Altered Astrocyte Function in a Murine Model of Rett Syndrome Michelle Olsen, Ph.D., Assistant Professor, University of Alabama at Birmingham, Department of Cell, Developmental and Integrative Biology
4/15/2015
Rett syndrome has been considered almost exclusively a neuronal disease. Recent work demonstrated that restoration of MeCP2 function selectively to astrocytes reversed several phenotypes in a murine model of RTT, but the mechanism of this rescue is unknown. Astrocytes are the most numerous cells in the CNS and carry out many essential functions required for ‘normal’ brain functioning. One such task is the regulation of extracellular potassium, which when elevated leads to neuronal hyperexcitability. This process is mediated by a ‘glial’ specific potassium channel Kir4.1. The importance of this channel in human brain is underscored by recent studies in human patients that link mutations in the Kir4.1 gene (KCNJ10) to developmental disorders characterized by early onset seizures, ataxia, epilepsy, severe cognitive impairments and autism; all hallmarks of Rett syndrome.

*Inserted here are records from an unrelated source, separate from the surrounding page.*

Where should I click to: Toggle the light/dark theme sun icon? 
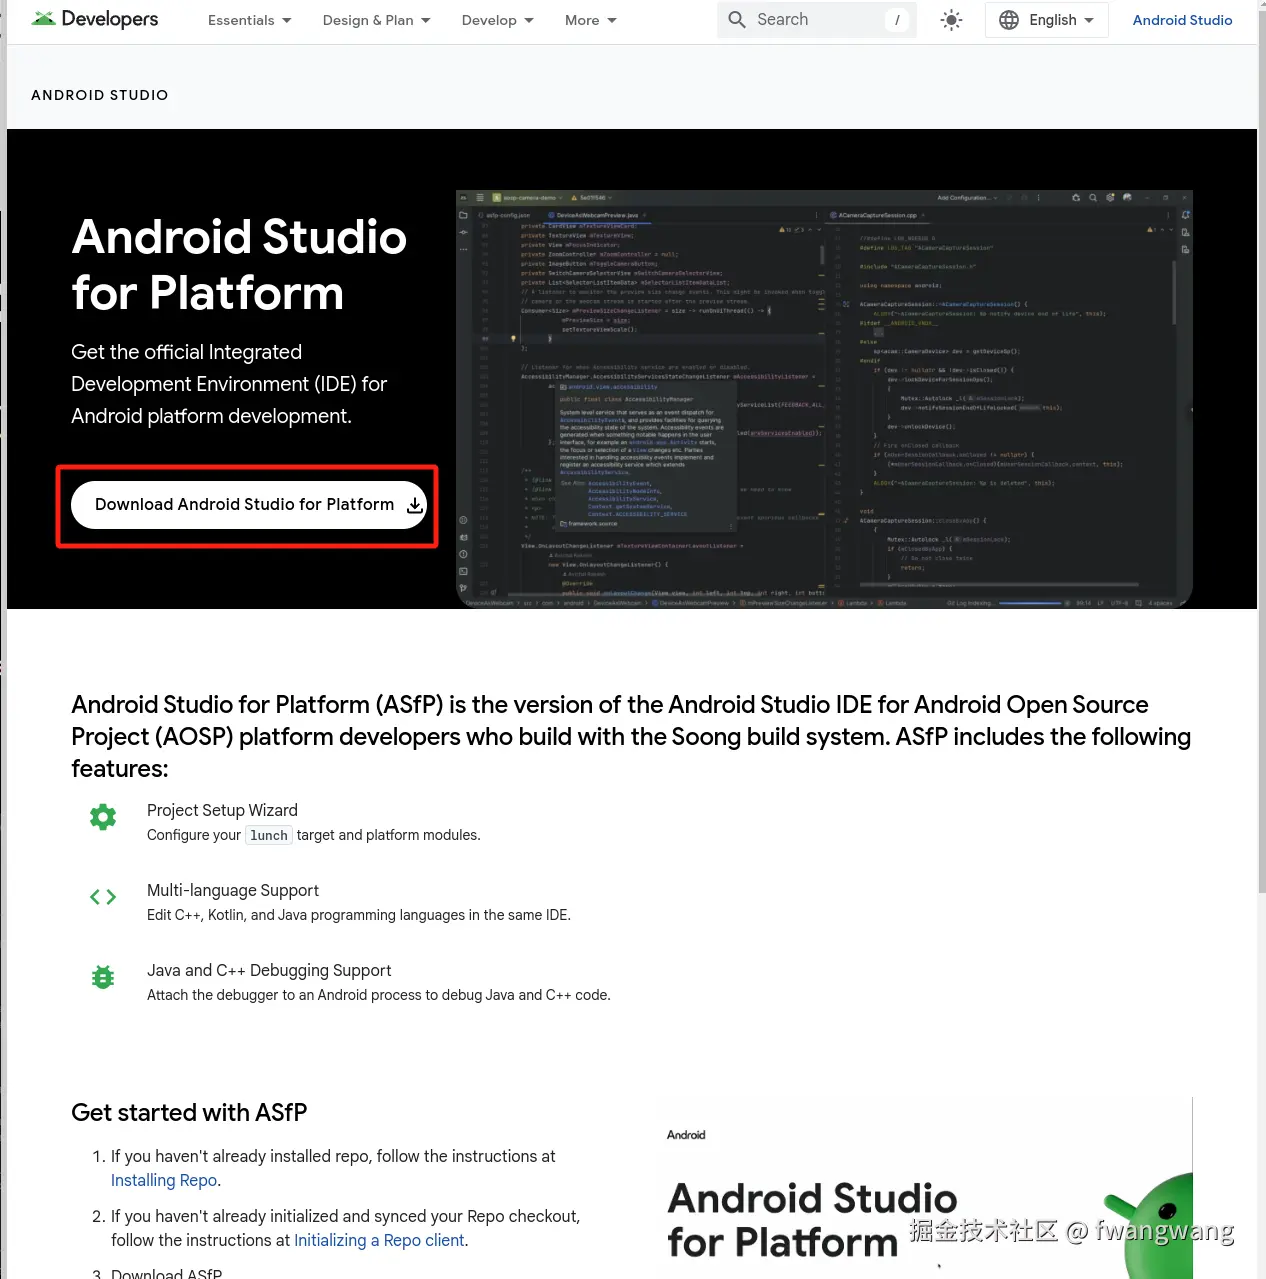951,19
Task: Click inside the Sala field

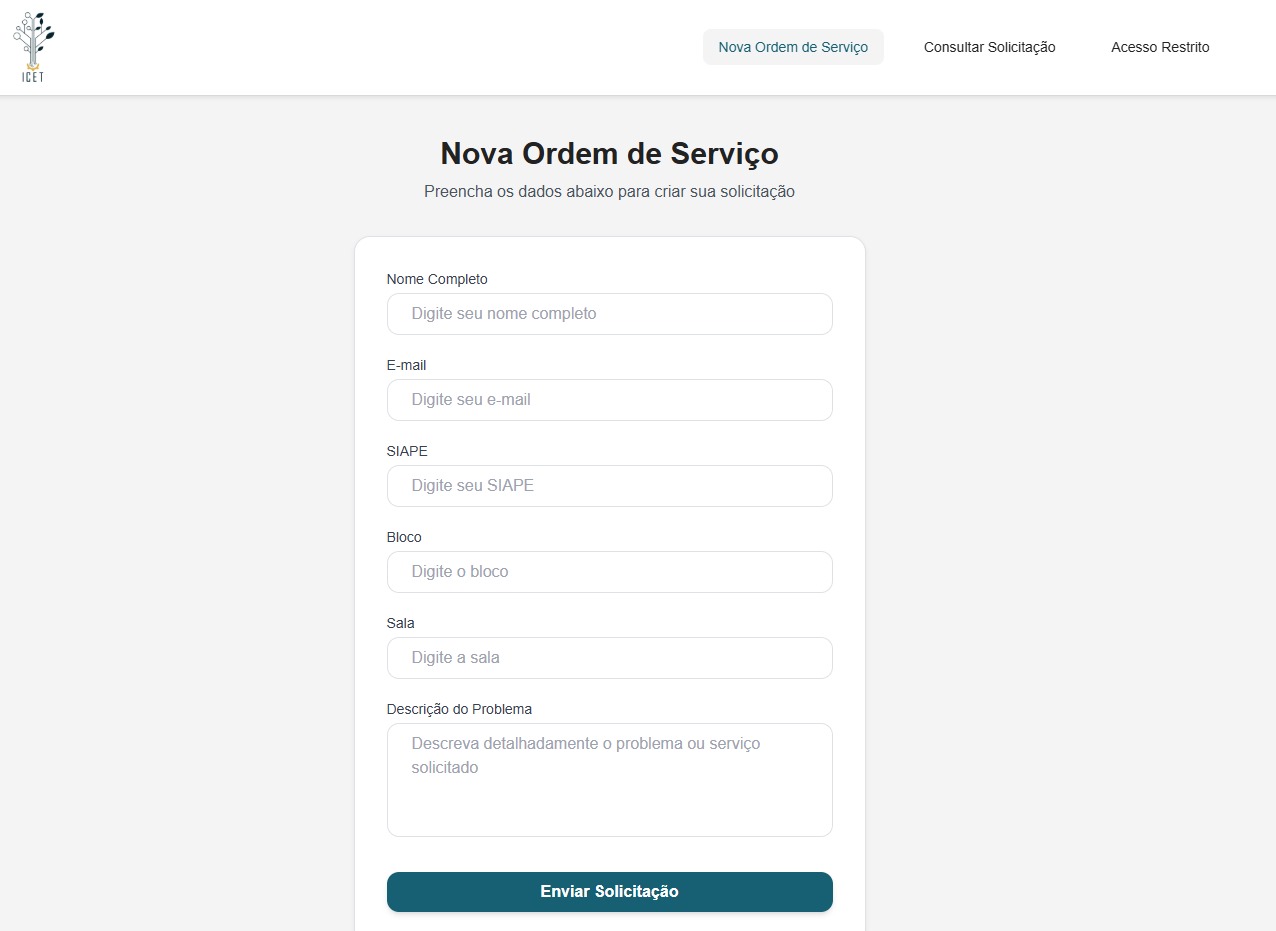Action: click(x=609, y=657)

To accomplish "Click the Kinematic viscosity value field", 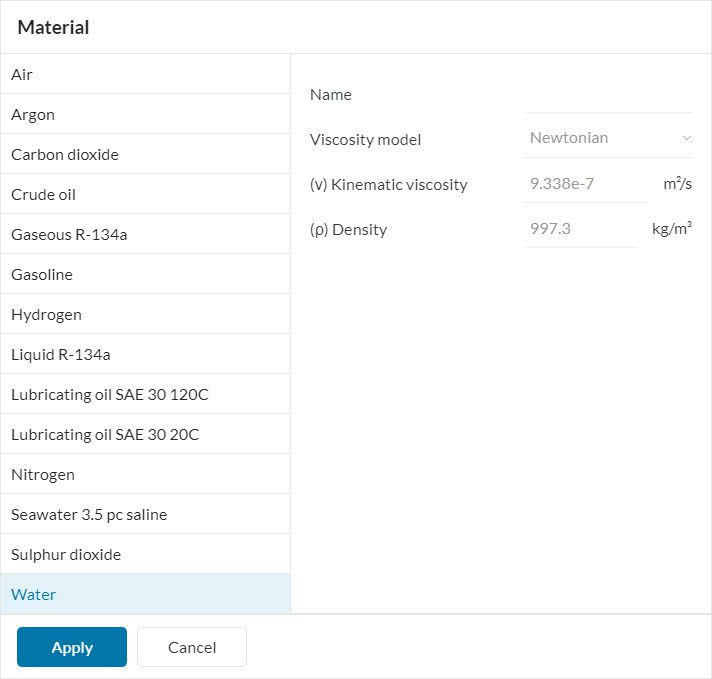I will [585, 184].
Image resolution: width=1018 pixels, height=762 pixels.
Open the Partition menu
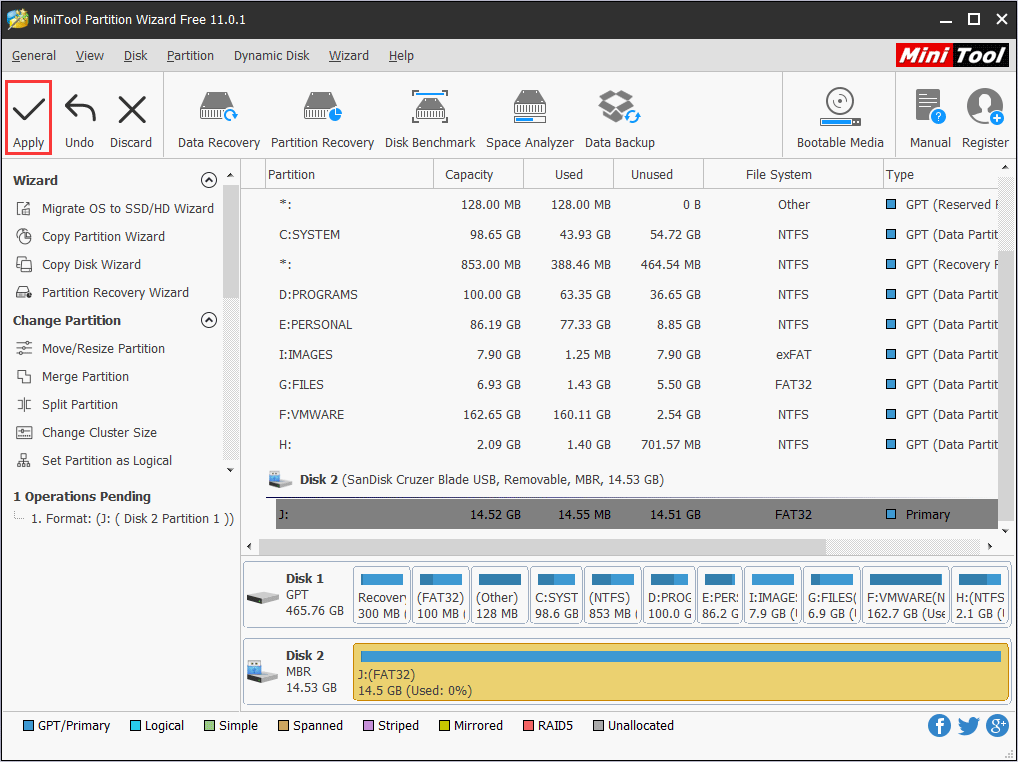(190, 56)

We demonstrate by ChIP assay that Kir4.1 is a direct molecular target of MeCP2 in wild type mice. Astrocytes from MeCP2 deficient mice express significantly less Kir4.1 mRNA and protein in cortex and brainstem; two brain structures affected in girls with RTT. The loss of Kir4.1 protein is associated with a >50% deficiency in Ba2+-sensitive Kir4.1 mediated currents, smaller astrocytic K+ currents, elevated [K+]o, . Potassium sensitive microelectrode recordings demonstrated that the baseline [K+]o was elevated by 1 mM in MeCP2-/y mice. These are the first data implicating a direct molecular target of MeCP2 in astrocytes and provide novel mechanistic insight explaining how astrocytic dysfunction may contribute to RTT.